**TASK BRIEF**: Copy the email below from "And then a command" up to and including "the imperative style?", but replace "machine" with "program".

**EXTRACTED TEXT**:

■ ■ ■ ■ ■ ■ ■

Hello,

Am Tue, Jun 30, 2026 at 02:23:13PM +0100 schrieb Arun Isaac:
> > You mention that arbitrary Scheme code is difficult to edit, but the
> > simple example with a list of packages should be easy. Or let me
> > formulate a thesis: Everything that is possible to do with a not very
> > expressive declarative style, should be possible to do by
> > automatically editing a Scheme file, maybe starting from a template
> > (using "(substitute* ...", for instance).
> Like I explain with examples in a previous email, short of using an LLM,
> it is not possible to edit arbitrary Scheme code reliably.

I fully agree with this. My argument would be that if everything is
supposed to go through the command line, then we could work with very
limited types of expressions - instead of using not very expressive
Yaml, we could use a not very expressive subset of Scheme.

For instance, start with a template file, or a script that creates an
initial Scheme file for something (a package collection installed into
the home profile; or a combination of channels.scm and manifest.scm;
or whatever you have in mind as a concrete problem to be solved)
much like the installer creates a system configuration file.

And then a command line argument could transform such files.

It assumes that people never hand edit these files created by a machine,
so that they remain in a rather rigid format.

> > Are people's needs not already covered by the imperative style?
> >    guix package -i SOME_PACKAGE
> > ?
> I never use this command. Manifest files and guix shell is how I do most
> of my work.

Well, that was not the question, I know you can easily write Scheme;
I just wondered whether these people's needs could be covered by the
existing command line tools. For the example you give, manifest files
could clearly by created and edited by a command line tool as outlined
above; and "guix shell" already is a command line tool.

Maybe we need a concrete "workflow", an example of what people would
like to do on the command line, and which they cannot do right now?

■ ■ ■ ■ ■ ■ ■

**DATA BLOCK**:

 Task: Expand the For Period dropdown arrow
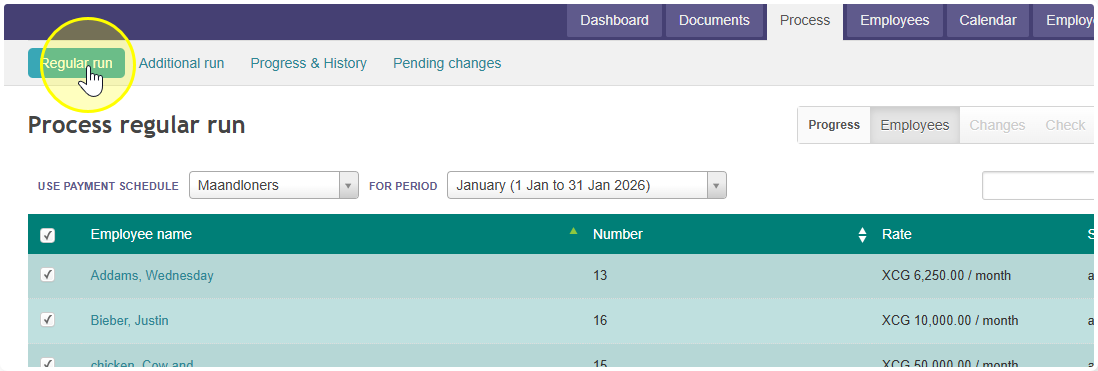click(716, 186)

■ ■ ■ ■ ■ ■ ■

**SOLUTION**:
And then a command line argument could transform such files.

It assumes that people never hand edit these files created by a program,
so that they remain in a rather rigid format.

> > Are people's needs not already covered by the imperative style?